DAVID GREENE, HOST:
The NBA recently announced that it's 2017 All-Star game will be played in New Orleans, La. The game was originally supposed to take place in Charlotte, N.C., but it was moved after the state passed a bill limiting anti-discrimination protections for LGBT people. That got commentator Kevin Blackistone thinking about New Orleans' own history of civil rights in sports.
KEVIN BLACKISTONE, BYLINE: The National Basketball Association did not point to the coincidence in its announcement last Friday that it was rewarding New Orleans with its 2017 All-Star game - a game originally intended for Charlotte, N.C., next February. But the coincidence is rich - as rich as a 70 to 100 million dollars the four-day event is estimated to drop upon the cities in which it lands.
The reason the NBA extricated its All-Star event from Charlotte was because of North Carolina's so-called bathroom bill. The U.S. Department of Justice deemed it a probable violation of the Civil Rights Act of 1964 because the bill limits anti-discrimination protections for LGBT people by, among other things, forcing them to use the bathroom of their birth sex. But half a century ago - 1965 to be exact - it was New Orleans that suddenly lost a professional sports all-star game because of its lack of tolerance and fair treatment of all.
Middle-1960s New Orleans was a typical Jim Crow Southern city. The main drag, Canal Street, was lined with stores and eateries in which black people couldn't get service.
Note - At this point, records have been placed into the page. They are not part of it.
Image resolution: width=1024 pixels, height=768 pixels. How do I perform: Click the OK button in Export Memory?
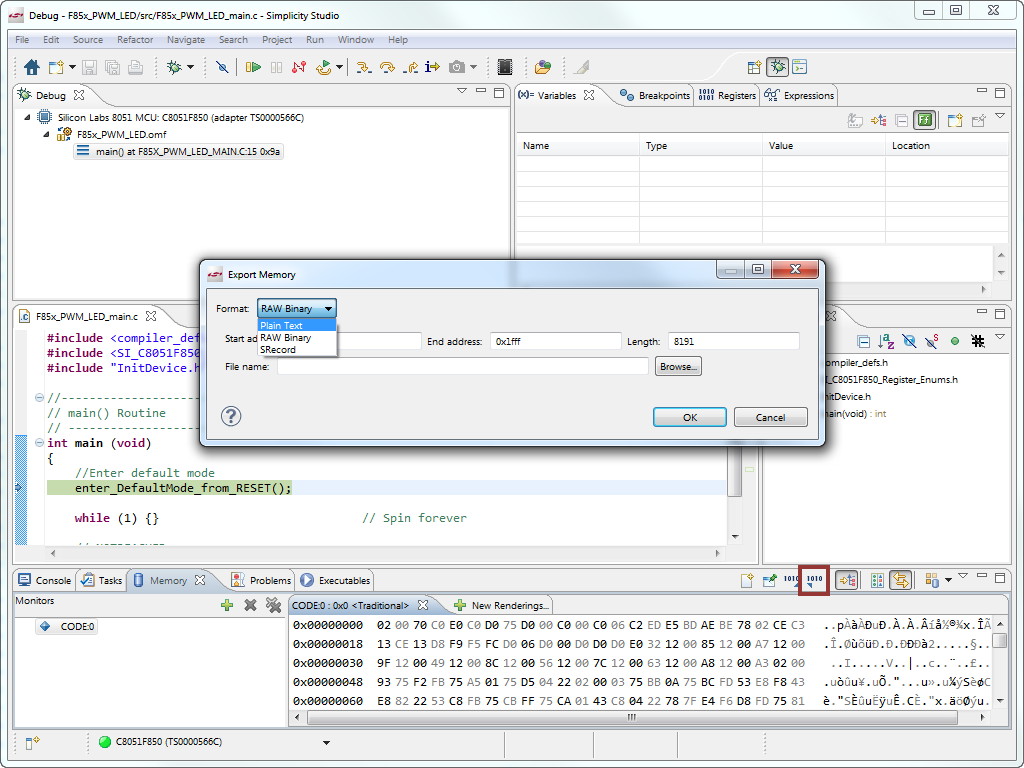click(x=689, y=417)
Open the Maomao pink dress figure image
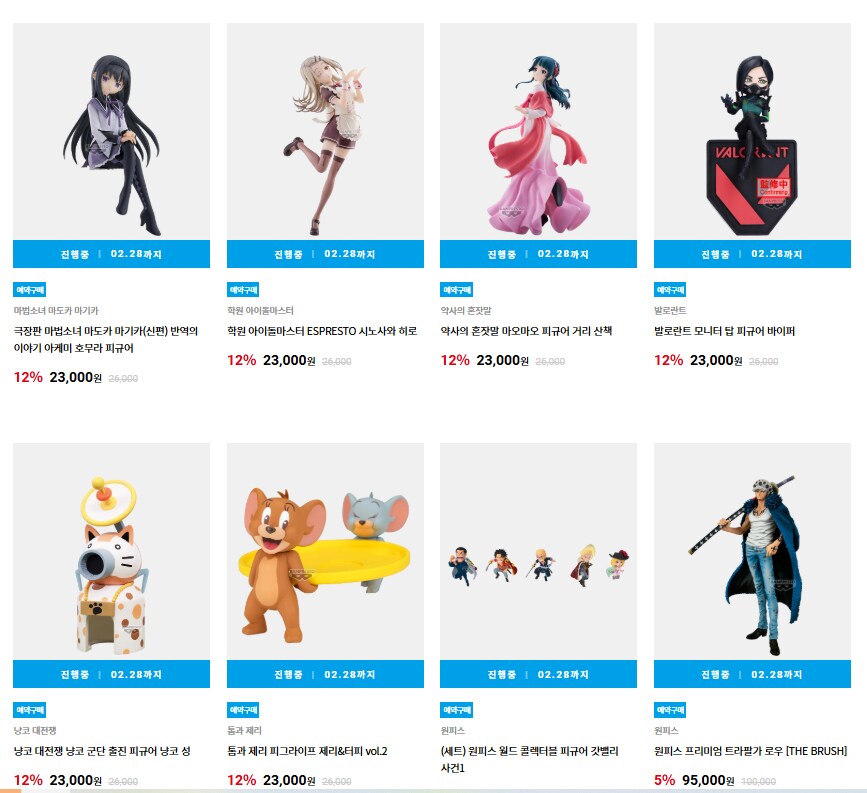This screenshot has width=867, height=793. click(x=539, y=132)
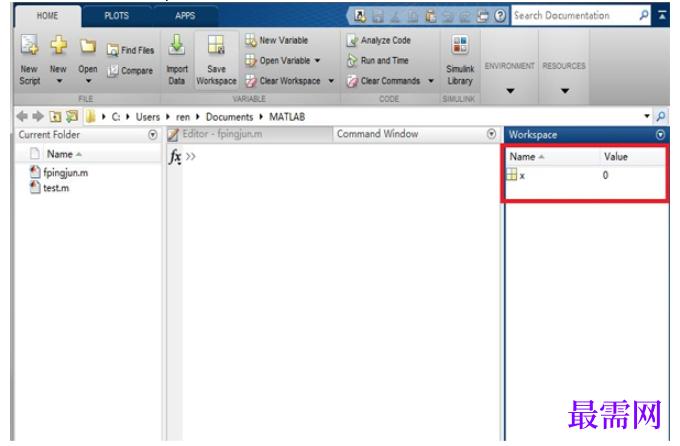Expand the ENVIRONMENT section arrow
The height and width of the screenshot is (446, 680).
(510, 91)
Even after the Civil Rights Act of 1964 was signed, black residents of New Orleans suffered those slights, as did black visitors, like 21 football players chosen to play there January 16, 1965, in the American Football League All-Star game. The Buffalo Bills' all-star rookie defensive back, Butch Byrd, recalled how, upon arriving at New Orleans' airport, he couldn't get a cab to his downtown hotel.
Other black players couldn't enjoy a night on the town because restaurants and clubs refused to admit them. And passersby splattered them with racial epithets. The black players called for a meeting at the Roosevelt Hotel, where half the all-stars stayed. They decided not to play. We were led to believe that we could relax and enjoy ourselves in New Orleans just like other citizens, Bills' all-star end Ernie Warlick told the team's website several years ago.
The AFL didn't have to decide what to do. The black players' white teammates made the decision for the league. If the game were to go on despite the absence of the black players, I would not play, San Diego all-star tackle Ron Mix nix told the Pro Football Hall of Fame recently. It was important for at least one white player to join them, to say we're with you. Mix discovered he was not alone.
On Monday, January 11, 1965, AFL commissioner Joe Foss made an unprecedented announcement - the nationally televised game was being moved due to a protest over discrimination. The record books says the Western conference eventually won that game at a high school stadium in Houston, but the real winner that year was the collective power of athletes to force righteous change.
GREENE: Commentator Kevin Blackistone. He's a columnist at The Washington Post. He also teaches journalism at the University of Maryland.